Work instruction » Return the records exactly, with nothing added.

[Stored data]
==========
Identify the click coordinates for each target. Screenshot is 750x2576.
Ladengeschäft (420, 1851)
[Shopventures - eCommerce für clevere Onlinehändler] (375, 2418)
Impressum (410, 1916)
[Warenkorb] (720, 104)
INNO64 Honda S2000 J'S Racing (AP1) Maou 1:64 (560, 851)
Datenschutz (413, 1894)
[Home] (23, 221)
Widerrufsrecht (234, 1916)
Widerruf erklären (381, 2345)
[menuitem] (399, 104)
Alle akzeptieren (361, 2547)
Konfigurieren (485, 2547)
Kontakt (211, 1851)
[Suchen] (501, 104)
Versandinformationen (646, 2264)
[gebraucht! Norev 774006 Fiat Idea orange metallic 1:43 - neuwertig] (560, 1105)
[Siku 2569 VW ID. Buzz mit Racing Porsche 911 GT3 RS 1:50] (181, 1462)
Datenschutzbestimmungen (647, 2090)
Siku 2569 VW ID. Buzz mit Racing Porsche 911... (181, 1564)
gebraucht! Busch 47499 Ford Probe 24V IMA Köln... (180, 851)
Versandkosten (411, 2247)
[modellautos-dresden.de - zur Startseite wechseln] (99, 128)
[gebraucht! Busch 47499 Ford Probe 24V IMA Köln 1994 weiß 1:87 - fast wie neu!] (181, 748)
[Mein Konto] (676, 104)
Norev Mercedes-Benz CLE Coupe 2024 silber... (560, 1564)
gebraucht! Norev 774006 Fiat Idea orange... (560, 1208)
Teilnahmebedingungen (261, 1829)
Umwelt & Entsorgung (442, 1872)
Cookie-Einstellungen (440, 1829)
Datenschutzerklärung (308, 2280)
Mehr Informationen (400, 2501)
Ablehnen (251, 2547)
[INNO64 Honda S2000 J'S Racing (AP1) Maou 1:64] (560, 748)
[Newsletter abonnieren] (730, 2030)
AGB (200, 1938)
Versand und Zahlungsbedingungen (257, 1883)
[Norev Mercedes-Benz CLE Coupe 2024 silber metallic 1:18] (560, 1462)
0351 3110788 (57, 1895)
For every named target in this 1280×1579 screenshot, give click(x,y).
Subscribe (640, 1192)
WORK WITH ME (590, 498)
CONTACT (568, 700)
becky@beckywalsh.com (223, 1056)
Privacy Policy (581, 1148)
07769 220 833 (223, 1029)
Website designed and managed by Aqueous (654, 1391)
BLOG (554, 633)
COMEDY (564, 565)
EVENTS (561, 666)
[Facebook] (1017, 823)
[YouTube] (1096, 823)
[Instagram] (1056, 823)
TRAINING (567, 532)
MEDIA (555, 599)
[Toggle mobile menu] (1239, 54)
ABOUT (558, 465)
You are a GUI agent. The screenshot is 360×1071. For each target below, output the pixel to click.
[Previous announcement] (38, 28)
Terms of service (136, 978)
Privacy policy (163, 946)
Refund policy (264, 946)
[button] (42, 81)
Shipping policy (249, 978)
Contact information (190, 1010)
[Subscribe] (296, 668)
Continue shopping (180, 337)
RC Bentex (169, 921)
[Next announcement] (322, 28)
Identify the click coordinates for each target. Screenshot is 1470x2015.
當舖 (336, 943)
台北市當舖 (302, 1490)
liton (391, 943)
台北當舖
==========
Exercise answer »
Identify the click coordinates for each target. Screenshot is 750x2576.
Ladengeschäft (420, 1851)
[Shopventures - eCommerce für clevere Onlinehändler] (375, 2418)
Impressum (410, 1916)
[Warenkorb] (720, 104)
INNO64 Honda S2000 J'S Racing (AP1) Maou 1:64 (560, 851)
Datenschutz (413, 1894)
[Home] (23, 221)
Widerrufsrecht (234, 1916)
Widerruf erklären (381, 2345)
[menuitem] (399, 104)
Alle akzeptieren (361, 2547)
Konfigurieren (485, 2547)
Kontakt (211, 1851)
[Suchen] (501, 104)
Versandinformationen (646, 2264)
[gebraucht! Norev 774006 Fiat Idea orange metallic 1:43 - neuwertig] (560, 1105)
[Siku 2569 VW ID. Buzz mit Racing Porsche 911 GT3 RS 1:50] (181, 1462)
Datenschutzbestimmungen (647, 2090)
Siku 2569 VW ID. Buzz mit Racing Porsche 911... (181, 1564)
gebraucht! Busch 47499 Ford Probe 24V IMA Köln... (180, 851)
Versandkosten (411, 2247)
[modellautos-dresden.de - zur Startseite wechseln] (99, 128)
[gebraucht! Busch 47499 Ford Probe 24V IMA Köln 1994 weiß 1:87 - fast wie neu!] (181, 748)
[Mein Konto] (676, 104)
Norev Mercedes-Benz CLE Coupe 2024 silber... (560, 1564)
gebraucht! Norev 774006 Fiat Idea orange... (560, 1208)
Teilnahmebedingungen (261, 1829)
Umwelt & Entsorgung (442, 1872)
Cookie-Einstellungen (440, 1829)
Datenschutzerklärung (308, 2280)
Mehr Informationen (400, 2501)
Ablehnen (251, 2547)
[INNO64 Honda S2000 J'S Racing (AP1) Maou 1:64] (560, 748)
[Newsletter abonnieren] (730, 2030)
AGB (200, 1938)
Versand und Zahlungsbedingungen (257, 1883)
[Norev Mercedes-Benz CLE Coupe 2024 silber metallic 1:18] (560, 1462)
0351 3110788 (57, 1895)
For every named target in this 1280×1579 screenshot, give click(x,y).
Subscribe (640, 1192)
WORK WITH ME (590, 498)
CONTACT (568, 700)
becky@beckywalsh.com (223, 1056)
Privacy Policy (581, 1148)
07769 220 833 (223, 1029)
Website designed and managed by Aqueous (654, 1391)
BLOG (554, 633)
COMEDY (564, 565)
EVENTS (561, 666)
[Facebook] (1017, 823)
[YouTube] (1096, 823)
[Instagram] (1056, 823)
TRAINING (567, 532)
MEDIA (555, 599)
[Toggle mobile menu] (1239, 54)
ABOUT (558, 465)
You are a GUI agent. The screenshot is 360×1071. For each target below, output the pixel to click.
[Previous announcement] (38, 28)
Terms of service (136, 978)
Privacy policy (163, 946)
Refund policy (264, 946)
[button] (42, 81)
Shipping policy (249, 978)
Contact information (190, 1010)
[Subscribe] (296, 668)
Continue shopping (180, 337)
RC Bentex (169, 921)
[Next announcement] (322, 28)
Identify the click coordinates for each target. Screenshot is 1470x2015.
當舖 (336, 943)
台北市當舖 (302, 1490)
liton (391, 943)
台北當舖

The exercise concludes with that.